En fait, ce que reproche à juste titre, M. Roquebert à ces travaux, ce sont moins les conclusions que la méthode qui consiste à invalider les témoignages, disqualifier les preuves et appauvrir la documentation existante pour la seule raison qu'il s'agit de sources produites par l'Eglise catholique (notamment en taxant de faux tardif tous les documents attestant de l'organisation de cette Eglise cathare). C'est à ce point qu'il y a un rapprochement peut-être audacieux à faire avec les questions qui nous occupent. En fin de compte, il s'agit de refuser à l'Eglise catholique le droit d'être témoin de sa propre histoire : par nature, les pratiques discursives de l'Eglise sont au service d'une stratégie de monopole de pouvoir. Ici, on exagère une réalité ; là, on traficote un texte. C'est très proche des affirmations issues des travaux de la méthode historico-critique. : discréditer au maximum les textes scripturaires et leurs auteurs, supposer que le texte est le fruit d'une stratégie de justification de l'Eglise par elle-même. A ce compte-là, il n'y a plus aucune source recevable concernant les 3 premiers siècles de l'Eglise catholique : il n'y a plus aucun témoignage crédible de la foi apostolique. Par conséquent, il n'y a plus ni foi, ni Eglise catholique, pas plus qu'il n'y a d'Eglise cathare, ni de catharisme.
Dans cette logique, il est inconcevable de considérer que les auteurs sacrés tenaient la foi trinitaire bien qu'ils n'aient pas le mot Trinité. Il n'y a plus un donné de la foi (la foi reçue des Apôtres) qui commande une approche de la Bible ; il y a une vaste entreprise de normalisation et d'homogénéisation au profit non plus d'une Eglise en communion, mais d'un courant dominant trinitaire qui a fini par s'imposer en employant des stratégies plus ou moins discutables.
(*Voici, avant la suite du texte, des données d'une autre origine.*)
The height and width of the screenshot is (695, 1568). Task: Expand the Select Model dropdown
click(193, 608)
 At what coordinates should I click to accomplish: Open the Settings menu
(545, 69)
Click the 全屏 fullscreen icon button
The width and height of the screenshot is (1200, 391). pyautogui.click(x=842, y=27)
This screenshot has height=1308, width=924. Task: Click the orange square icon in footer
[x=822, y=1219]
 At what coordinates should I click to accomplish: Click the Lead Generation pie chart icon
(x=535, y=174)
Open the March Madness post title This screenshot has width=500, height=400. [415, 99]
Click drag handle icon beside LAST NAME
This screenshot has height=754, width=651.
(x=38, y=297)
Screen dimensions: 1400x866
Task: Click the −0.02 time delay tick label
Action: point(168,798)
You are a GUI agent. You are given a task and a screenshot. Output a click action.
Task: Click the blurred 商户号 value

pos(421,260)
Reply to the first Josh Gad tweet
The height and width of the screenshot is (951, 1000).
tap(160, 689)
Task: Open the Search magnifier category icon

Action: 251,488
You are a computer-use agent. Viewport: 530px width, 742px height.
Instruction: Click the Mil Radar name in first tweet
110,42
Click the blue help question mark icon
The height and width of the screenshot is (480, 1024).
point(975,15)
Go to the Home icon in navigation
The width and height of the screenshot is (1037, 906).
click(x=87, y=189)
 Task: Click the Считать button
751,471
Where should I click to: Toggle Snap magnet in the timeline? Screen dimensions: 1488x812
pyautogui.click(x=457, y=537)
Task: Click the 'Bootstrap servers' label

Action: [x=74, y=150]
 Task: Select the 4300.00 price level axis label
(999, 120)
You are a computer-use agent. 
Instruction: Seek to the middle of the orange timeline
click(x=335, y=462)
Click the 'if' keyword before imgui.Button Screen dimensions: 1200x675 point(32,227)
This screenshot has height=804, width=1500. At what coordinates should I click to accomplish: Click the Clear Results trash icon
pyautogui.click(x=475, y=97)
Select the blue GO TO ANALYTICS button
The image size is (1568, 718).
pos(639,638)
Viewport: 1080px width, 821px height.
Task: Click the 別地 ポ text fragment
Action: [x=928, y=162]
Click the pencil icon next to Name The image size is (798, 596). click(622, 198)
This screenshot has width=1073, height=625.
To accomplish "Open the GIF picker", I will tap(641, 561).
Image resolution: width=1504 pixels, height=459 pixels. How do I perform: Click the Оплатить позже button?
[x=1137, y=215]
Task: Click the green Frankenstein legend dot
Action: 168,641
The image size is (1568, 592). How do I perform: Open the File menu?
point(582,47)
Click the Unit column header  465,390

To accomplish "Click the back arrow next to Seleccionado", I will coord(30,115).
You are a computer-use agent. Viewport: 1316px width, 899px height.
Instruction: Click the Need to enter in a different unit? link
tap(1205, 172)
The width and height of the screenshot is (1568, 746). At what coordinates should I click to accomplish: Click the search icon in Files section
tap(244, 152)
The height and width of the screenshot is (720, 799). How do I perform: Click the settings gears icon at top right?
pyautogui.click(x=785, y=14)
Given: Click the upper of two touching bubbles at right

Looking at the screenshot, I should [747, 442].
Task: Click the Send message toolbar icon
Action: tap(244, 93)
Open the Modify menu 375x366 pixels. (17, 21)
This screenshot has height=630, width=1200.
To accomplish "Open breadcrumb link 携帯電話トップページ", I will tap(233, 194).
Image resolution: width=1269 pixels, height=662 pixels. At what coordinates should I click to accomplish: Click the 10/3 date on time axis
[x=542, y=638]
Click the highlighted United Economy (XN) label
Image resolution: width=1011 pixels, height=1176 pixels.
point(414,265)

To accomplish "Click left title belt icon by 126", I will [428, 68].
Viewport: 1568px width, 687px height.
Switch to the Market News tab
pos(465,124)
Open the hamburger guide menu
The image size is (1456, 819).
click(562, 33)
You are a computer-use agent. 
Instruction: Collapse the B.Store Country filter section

Il me semble (et si je me trompe, corrigez-moi) que ce que vous nous proposez, dans le débat tel qu'il se présente, à travers la question de la proskynèse, ou de tel ou tel verset, participe de cette même entreprise de déconstruction des sources historiques : ce qui compte est moins le texte, que l'auteur du texte et l'intention plus ou moins honnête ou pernicieuse à l'origine de l'oeuvre.